» What is being asked: Below are some records. Write out the line that contains "The width and" and all lines after it, exactly, but not the pictures.

[Collected data entries]
◇ ◇ ◇ ◇ ◇
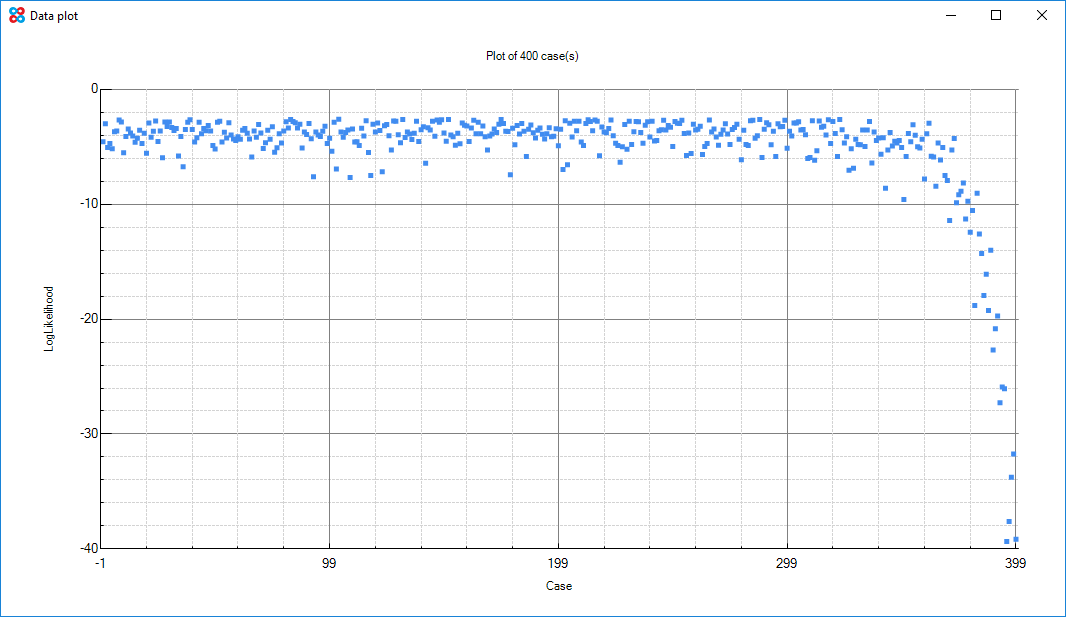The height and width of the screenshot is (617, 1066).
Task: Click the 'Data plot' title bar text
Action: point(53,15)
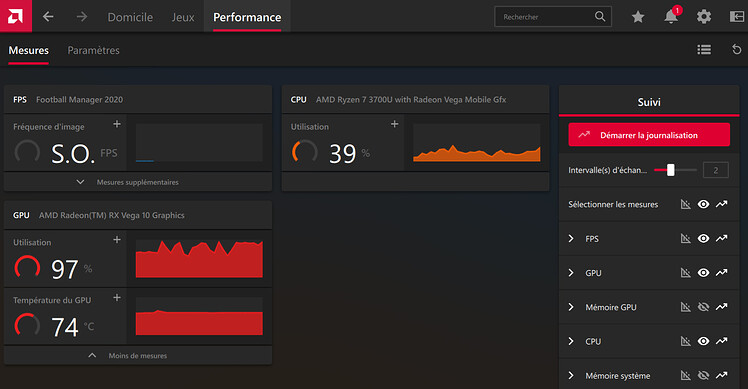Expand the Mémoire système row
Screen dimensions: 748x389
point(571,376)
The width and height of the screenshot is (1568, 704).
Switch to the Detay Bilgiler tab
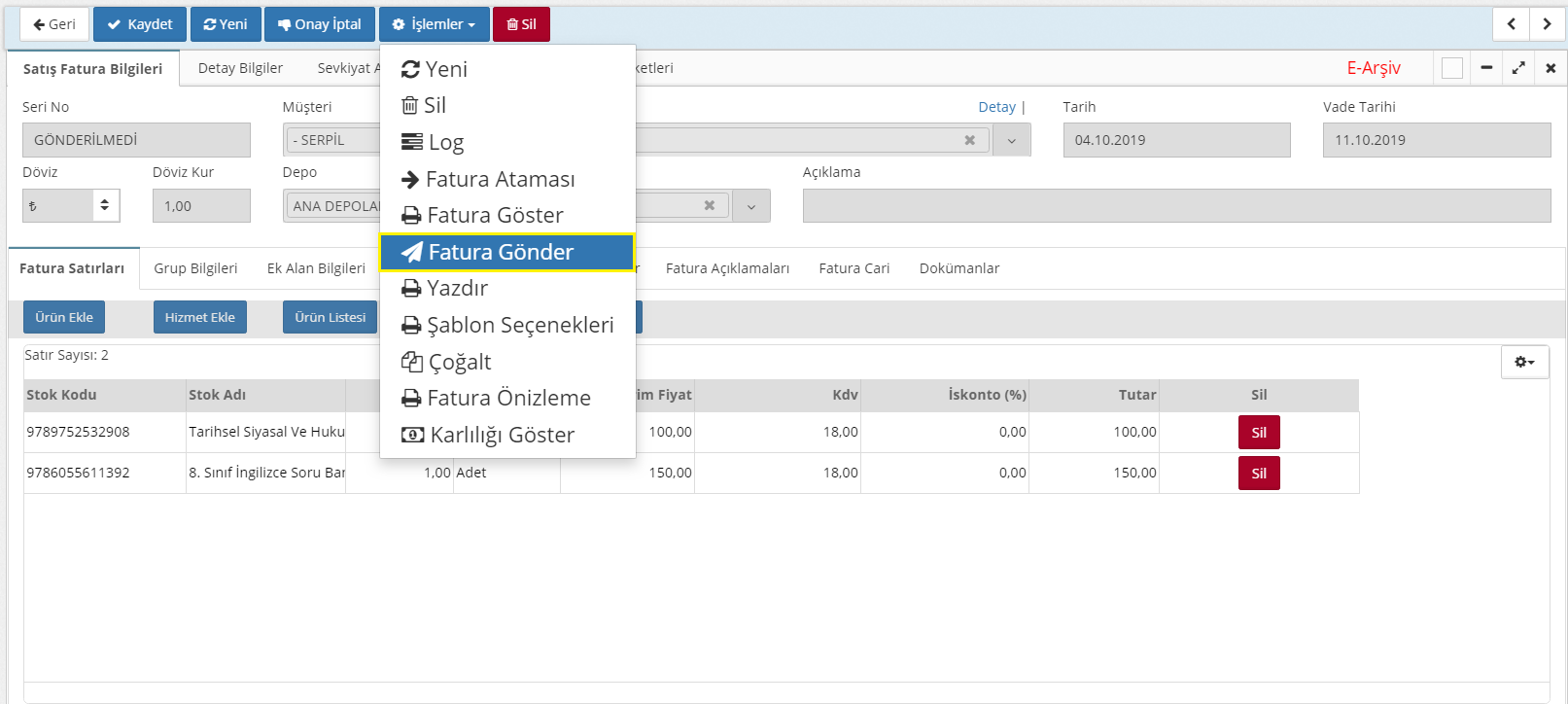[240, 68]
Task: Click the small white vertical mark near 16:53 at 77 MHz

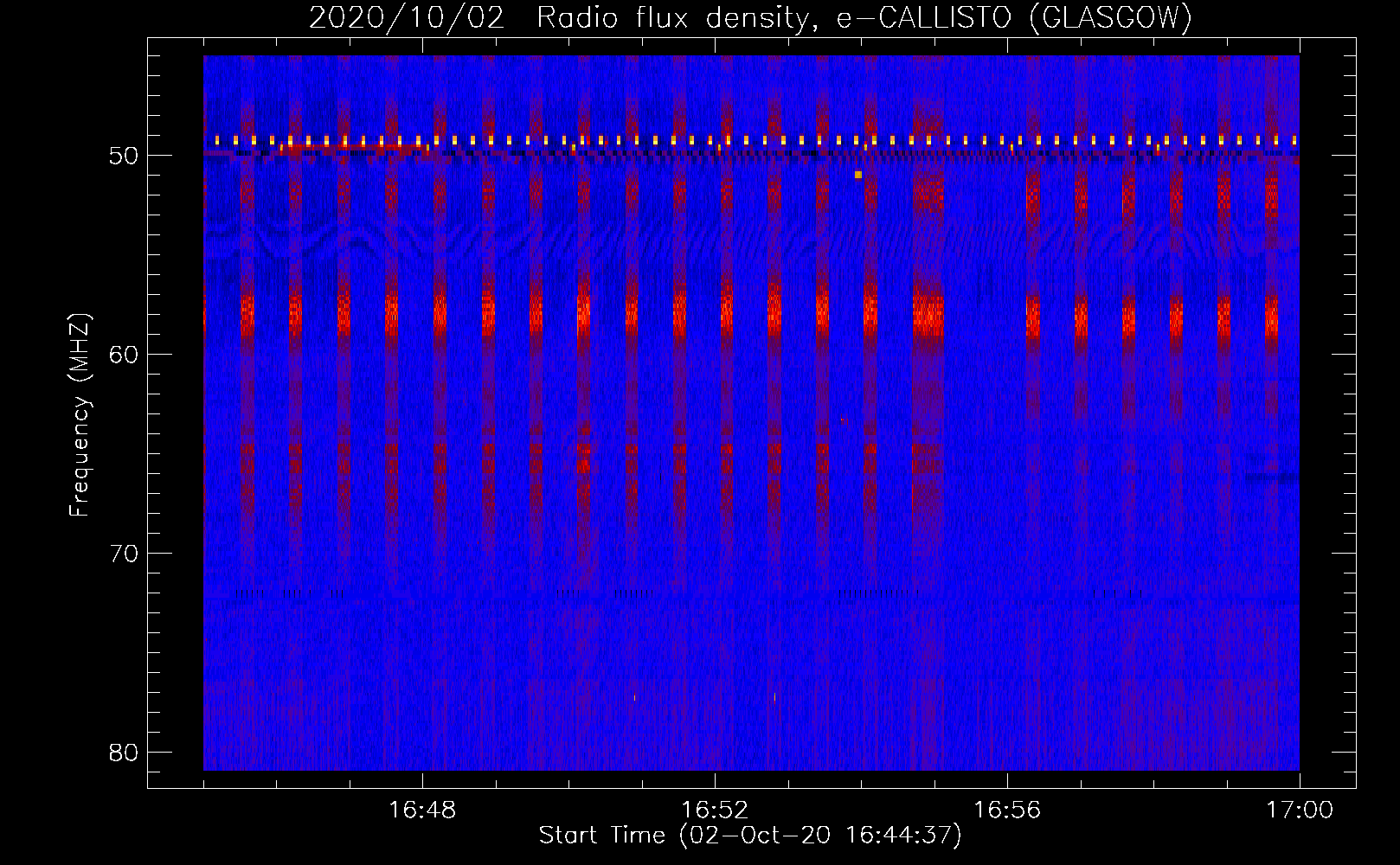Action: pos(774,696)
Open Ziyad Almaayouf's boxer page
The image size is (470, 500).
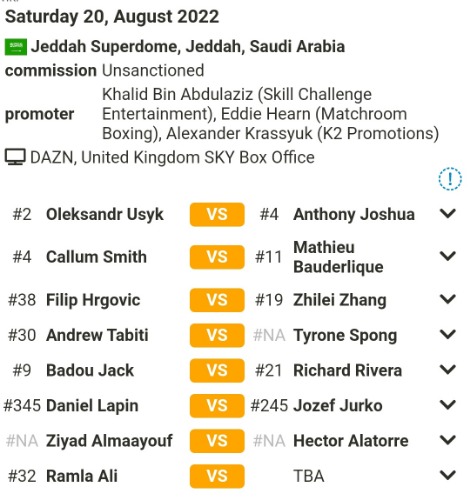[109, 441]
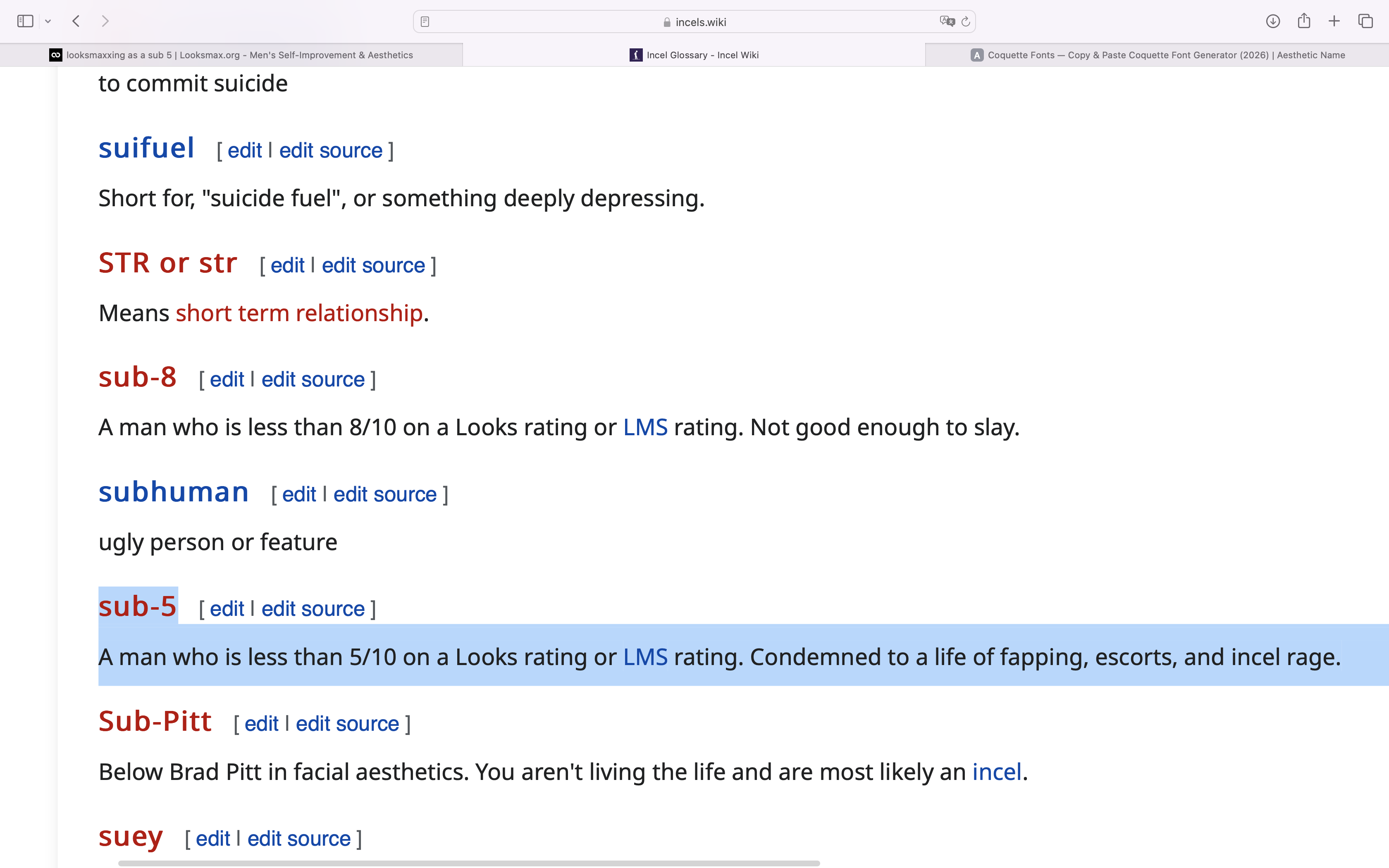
◇ ◇ ◇ ◇ ◇
» Answer to the problem:
The width and height of the screenshot is (1568, 704).
Switch to the Detay Bilgiler tab
[240, 68]
Task: Click the small white vertical mark near 16:53 at 77 MHz

Action: pos(774,696)
Open Ziyad Almaayouf's boxer page
The image size is (470, 500).
[109, 441]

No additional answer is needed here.